King, the Omaha cat whose serious burns were treated with fish skin bandages, has shed his scales and continues to improve.
Veterinarians at the Nebraska Humane Society, where the 10-month-old kitty continues to recover from the injuries he suffered in a house fire, turned to the unusual technique because they believed he could recover if they could find a way to help him heal.
On Friday, King got a visit — and plenty of petting and scratching under the chin with a toothbrush, a favorite treat — from his family, Shane and Blaze Martinez.
Shane Martinez said the time since the fire destroyed the family’s home has been difficult for the father and son, too. But it’s been made more bearable by the outpouring of help and support they’ve received from family, friends, co-workers and others in the community.
“Bad things happen daily,” he said, “but there’s always something good that helps balance” that out.
The pair were out of their home near 28th Street and Titus Avenue for a short time Dec. 21 when the fire broke out. A cause has not been determined, Martinez said.
They got the call about the fire from Humane Society officers while on their way home. In addition to losing their belongings, they lost their Great Dane, Chico, to smoke inhalation.
King had been rescued from the burning home. Martinez said he first saw the cat a couple of days later. At the time, he did not believe King would survive. They’d adopted him from the Humane Society through a Petco adoption event.
The vets had other ideas.
“We were going to do everything we could to help this guy,” Dr. Amber Horn, the Humane Society’s animal medical director, said Friday.

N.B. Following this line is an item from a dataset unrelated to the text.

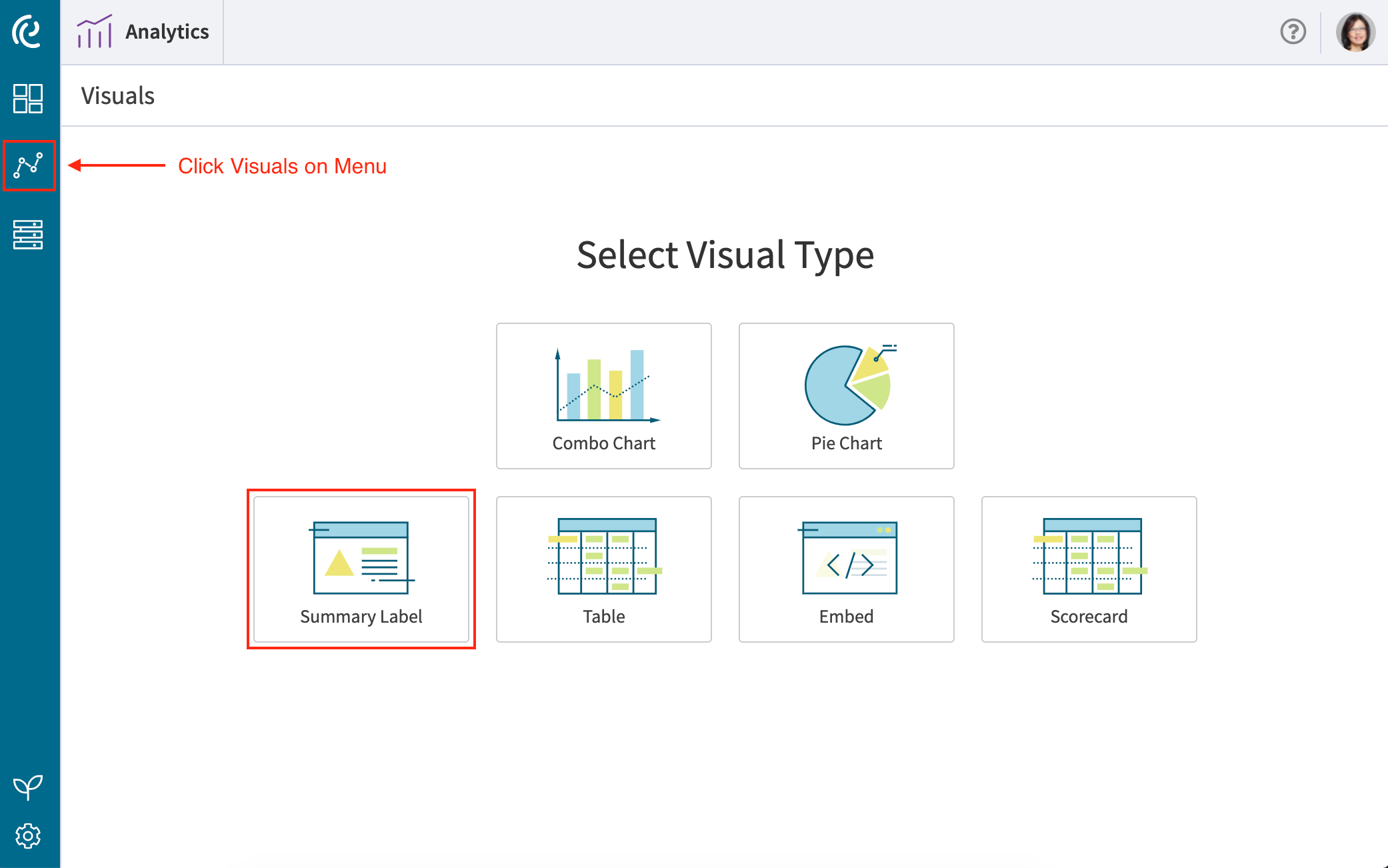Screen dimensions: 1388x868
Task: Select the Visuals icon in the sidebar
Action: (29, 165)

Tilapia skin had been shown to provide some pain relief while protecting wounds and helping to speed healing. A veterinarian from the University of California, Davis used the technique in 2017 to treat bears and a mountain lion injured in a wildfire. Last year, the California vet used the same procedure to treat domestic dogs and cats injured in another large fire. The UC Davis vet reportedly decided to try it after reading how doctors in Brazil, who lacked access to tissue banks and other costly treatments, were experimenting with fish skins to treat burns in humans.
The Humane Society vets found tilapia with intact skin at an area market, then cleaned and disinfected the skin, leaving the scales on the outside surface. Horn and Drs. Katie James and Michelle Rutz stitched the skin into place on Dec. 29.
Horn said they removed the fish skin earlier this week. A significant amount of healing tissue had formed underneath. In fact, she said, the veterinary team was “actually kind of gleeful” about the improvement they saw.
“It had done it’s job as a biological bandage,” she said of the tilapia skin.
On Wednesday, they performed another surgery to make what’s called an advancement flap — moving skin from the abdomen up and over the worst of the burned areas. They’ll continue to manage the rest medically rather than with surgery.
Horn said the team continues to be hopeful about King’s recovery. They’re managing his pain and anxiety with medications. King, who’s always been what Shane Martinez called “an aggressive eater,” has had no problem eating. He chows down on canned chicken and cat food.
The veterinary team also takes steps to allow him to do normal cat things. As with people, Horn said, keeping an animal patient’s mood up is important to their recovery. They’ve allowed King up to walk a little and periodically remove his Elizabethan collar, known to pet owners and fans of the movie “Up” as the “cone of shame,” so he can groom himself. Their goal is to return him to his family.
Shane Martinez said the family has found temporary housing but has yet to relocate permanently. They don’t yet know when King will come home. But he’s already a bit of a miracle, a remnant of what they’ve lost.
“To be able to see King,” he said, “it’s just like a little piece of something that doesn’t exist any more.”